India became the voice of sanity as Prime Minister Narendra Modi reached out to both Putin and Zelensky – he was the world’s first leader to do that – and called for peace negotiations. His pithy reminder later that ‘this is not a time for war’ has swung international opinion in favour of a cessation of armed hostilities.

India maintained a non-partisan approach to the conflict and abstained from US-sponsored anti-Russia resolutions at the UN. What is noteworthy, however, is that India retained a bilateral friendship with the US and the UK, as well as the leading European powers like France and Germany.

A situation has arisen where any initiative for bringing a halt to the Ukraine-Russia military conflict that has prolonged without creating any definite advantage for either side would receive a global endorsement.

Ukraine is bearing the losses and yet seeking a further upgradation of the US armament support while President Putin might be aware that Russia was running into an image problem as a ‘big power’ that could not score a decisive ‘victory’ over a smaller neighbour.

Putin can not be serious about injecting a ‘nuclear dimension’ in the name of using tactical missiles with that special capability.

India’s balanced approach has already been hailed by the world. It can be surmised that both the US and Russia would welcome any role India could play in bringing about a ceasefire – the US and India would not like Russia to be pushed into the Chinese camp deepening the revival of the Cold War. Any meaningful success of such an intervention would be a feather in India’s cap during the G20 Presidency.

India’s NSA has been in touch with Russia and Ukraine at the highest levels and under his guidance, a track-2 team could quietly get into the act – an official engagement would be vulnerable to fault-finding in case the progress was not perfect. The team comprising a senior diplomat and a strategic expert chosen by NSCS, could possibly start consultations for peace and explore with the help of its counterparts from Russia and Ukraine, the possibility of evolving a framework of guidelines for negotiations.

The fundamental point is that the negotiating team must consider concerns and sensitivities of both sides.
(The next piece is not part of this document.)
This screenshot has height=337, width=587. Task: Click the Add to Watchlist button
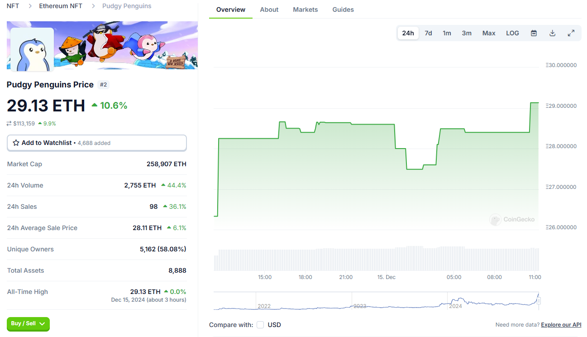point(96,143)
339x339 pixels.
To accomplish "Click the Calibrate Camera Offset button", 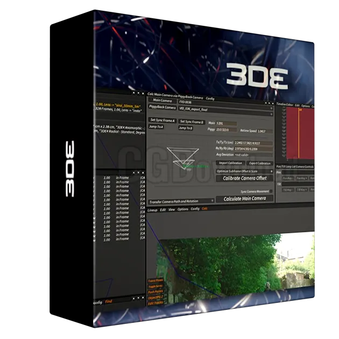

When the Cold War ended with the success of the anti-Soviet armed campaign in Afghanistan- a battle run on the war cry of Jehad- that resulted in the dismemberment of the USSR and literally the demise of International Communism, the cause of global peace for the future, would have been served better if the newly freed East European countries and the Central Asian Republics were encouraged to have peaceful relations with the residual state of Russia.

NATO could be maintaining oversight on these regions but without getting into direct military involvement with the neighbours of Russia.

Former US President Donald Trump struck a certain equation with Vladimir Putin despite the history of the ‘Crimean war’ but the relationship between the US and Russia soured as President Biden renewed emphasis on America’s special bonds with NATO and apparently, looked upon Russia as an adversary at par with China.

The Democrats, it may be mentioned, had returned to power amidst widespread resentment over the alleged interference by Russia in the US Presidential election designed to favour Trump.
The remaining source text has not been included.